And here again we arrive at the problem; you were not enslaved (and you're certainly not "recently freed"). Again, ethnically speaking, only part of you was enslaved. At least in the Atlantic slave trade.
But obviously, as some white people are ever so fond of reminding me every time I refer to the Atlantic slave trade, however tangentially, wHiTe PeOpLe WeRe EnSlAvEd ToO!!11!
So why don't you find it strange that white people aren't invested in the pre-slavery traditions of their ancestors? Why do you think that this particular piece of historical oppression is essential to who you are?
My dad was born in Freetown, Sierra Leone. It's one of the first places that freed slaves returning to Africa landed (hence the name). When I read about slavery, when I travel to Africa or the Caribbean (where my mother is from) and see the vestiges of slavery there, I feel deep empathy for what those people went through and how wrong what happened to them was. Just as I did when I went to Hiroshima and saw the Peace Memorial or to Poland and saw Auschwitz. Human suffering has no "race."

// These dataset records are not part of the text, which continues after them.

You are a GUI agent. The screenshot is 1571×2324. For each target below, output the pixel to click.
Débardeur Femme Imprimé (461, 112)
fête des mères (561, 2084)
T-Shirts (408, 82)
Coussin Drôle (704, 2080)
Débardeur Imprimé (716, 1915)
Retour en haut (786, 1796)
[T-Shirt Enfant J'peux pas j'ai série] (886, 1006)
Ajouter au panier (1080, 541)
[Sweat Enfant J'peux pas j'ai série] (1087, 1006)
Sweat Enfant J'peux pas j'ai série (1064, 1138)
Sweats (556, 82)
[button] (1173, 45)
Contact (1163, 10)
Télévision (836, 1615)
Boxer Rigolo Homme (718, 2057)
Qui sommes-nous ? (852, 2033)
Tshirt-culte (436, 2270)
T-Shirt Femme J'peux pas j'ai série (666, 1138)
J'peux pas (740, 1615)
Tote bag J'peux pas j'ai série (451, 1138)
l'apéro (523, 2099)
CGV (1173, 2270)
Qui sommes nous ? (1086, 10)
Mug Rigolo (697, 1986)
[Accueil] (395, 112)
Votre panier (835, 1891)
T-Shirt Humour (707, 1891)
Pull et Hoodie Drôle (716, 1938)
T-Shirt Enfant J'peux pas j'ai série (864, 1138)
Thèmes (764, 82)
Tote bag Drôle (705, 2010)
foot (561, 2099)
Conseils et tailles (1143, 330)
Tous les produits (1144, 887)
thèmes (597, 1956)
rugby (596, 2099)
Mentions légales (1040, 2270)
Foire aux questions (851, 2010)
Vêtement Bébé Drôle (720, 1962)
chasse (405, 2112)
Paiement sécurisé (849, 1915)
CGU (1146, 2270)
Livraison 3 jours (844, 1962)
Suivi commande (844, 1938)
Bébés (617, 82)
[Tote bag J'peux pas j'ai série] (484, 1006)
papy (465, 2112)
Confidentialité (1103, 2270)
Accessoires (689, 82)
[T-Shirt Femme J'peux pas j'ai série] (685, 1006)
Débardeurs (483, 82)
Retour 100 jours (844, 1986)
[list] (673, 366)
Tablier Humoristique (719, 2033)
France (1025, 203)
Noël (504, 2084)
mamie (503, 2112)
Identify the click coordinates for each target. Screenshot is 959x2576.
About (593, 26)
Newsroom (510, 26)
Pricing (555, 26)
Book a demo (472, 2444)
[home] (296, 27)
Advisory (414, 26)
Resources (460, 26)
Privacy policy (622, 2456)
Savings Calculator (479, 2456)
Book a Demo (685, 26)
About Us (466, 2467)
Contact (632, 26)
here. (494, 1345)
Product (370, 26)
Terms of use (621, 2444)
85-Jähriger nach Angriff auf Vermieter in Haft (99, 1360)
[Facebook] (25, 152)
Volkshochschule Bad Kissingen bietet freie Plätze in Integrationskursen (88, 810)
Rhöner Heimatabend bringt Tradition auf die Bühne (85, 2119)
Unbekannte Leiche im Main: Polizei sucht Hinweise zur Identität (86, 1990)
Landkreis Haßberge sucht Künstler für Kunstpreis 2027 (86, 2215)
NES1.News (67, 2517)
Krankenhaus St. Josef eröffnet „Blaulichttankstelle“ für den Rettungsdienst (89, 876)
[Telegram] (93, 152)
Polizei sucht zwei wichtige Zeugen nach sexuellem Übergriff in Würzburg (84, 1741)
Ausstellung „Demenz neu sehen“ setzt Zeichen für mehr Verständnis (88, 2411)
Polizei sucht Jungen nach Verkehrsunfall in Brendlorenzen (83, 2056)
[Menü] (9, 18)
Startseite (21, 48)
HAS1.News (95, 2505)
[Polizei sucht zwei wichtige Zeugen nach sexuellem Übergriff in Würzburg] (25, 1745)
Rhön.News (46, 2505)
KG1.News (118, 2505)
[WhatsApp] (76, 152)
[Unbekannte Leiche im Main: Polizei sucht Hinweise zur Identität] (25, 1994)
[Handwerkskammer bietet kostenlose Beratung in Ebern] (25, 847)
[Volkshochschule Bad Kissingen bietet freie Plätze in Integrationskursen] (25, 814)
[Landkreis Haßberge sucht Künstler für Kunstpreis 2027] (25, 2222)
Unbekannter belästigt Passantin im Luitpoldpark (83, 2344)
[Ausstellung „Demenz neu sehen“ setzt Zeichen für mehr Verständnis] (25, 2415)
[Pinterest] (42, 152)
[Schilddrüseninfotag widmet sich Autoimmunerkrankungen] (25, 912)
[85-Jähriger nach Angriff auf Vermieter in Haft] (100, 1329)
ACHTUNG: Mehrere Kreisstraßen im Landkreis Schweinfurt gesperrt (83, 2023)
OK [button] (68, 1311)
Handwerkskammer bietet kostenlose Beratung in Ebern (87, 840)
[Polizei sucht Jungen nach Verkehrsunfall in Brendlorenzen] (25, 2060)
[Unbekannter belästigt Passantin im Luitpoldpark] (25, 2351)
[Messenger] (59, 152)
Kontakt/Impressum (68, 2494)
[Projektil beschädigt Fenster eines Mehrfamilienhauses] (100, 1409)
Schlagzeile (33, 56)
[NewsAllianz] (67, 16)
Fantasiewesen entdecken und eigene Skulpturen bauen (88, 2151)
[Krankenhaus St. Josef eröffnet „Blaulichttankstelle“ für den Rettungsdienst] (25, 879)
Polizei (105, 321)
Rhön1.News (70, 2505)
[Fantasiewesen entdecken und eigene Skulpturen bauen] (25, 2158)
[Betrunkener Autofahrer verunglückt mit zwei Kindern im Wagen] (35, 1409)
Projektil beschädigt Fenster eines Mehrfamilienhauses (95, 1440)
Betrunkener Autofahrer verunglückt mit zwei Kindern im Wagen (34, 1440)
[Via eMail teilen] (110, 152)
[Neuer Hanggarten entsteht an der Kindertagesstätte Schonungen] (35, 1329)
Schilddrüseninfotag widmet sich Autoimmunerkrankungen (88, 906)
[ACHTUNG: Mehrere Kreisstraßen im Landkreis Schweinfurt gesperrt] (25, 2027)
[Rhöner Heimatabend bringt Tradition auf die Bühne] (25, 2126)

I feel the need to keep repeating this, because you keep seeming to miss that I'm saying it; I'm not saying that there's anything wrong with looking up your family history. I'm not saying there's anything wrong with maintaining old traditions. I never described this as racism. I'm not sure where you're getting the idea that I did. But the way some black people want to define themselves through slavery is bizarre. And psychologically deeply unhealthy. "Blackness" is not defined by...well, by anything. But certainly not by suffering.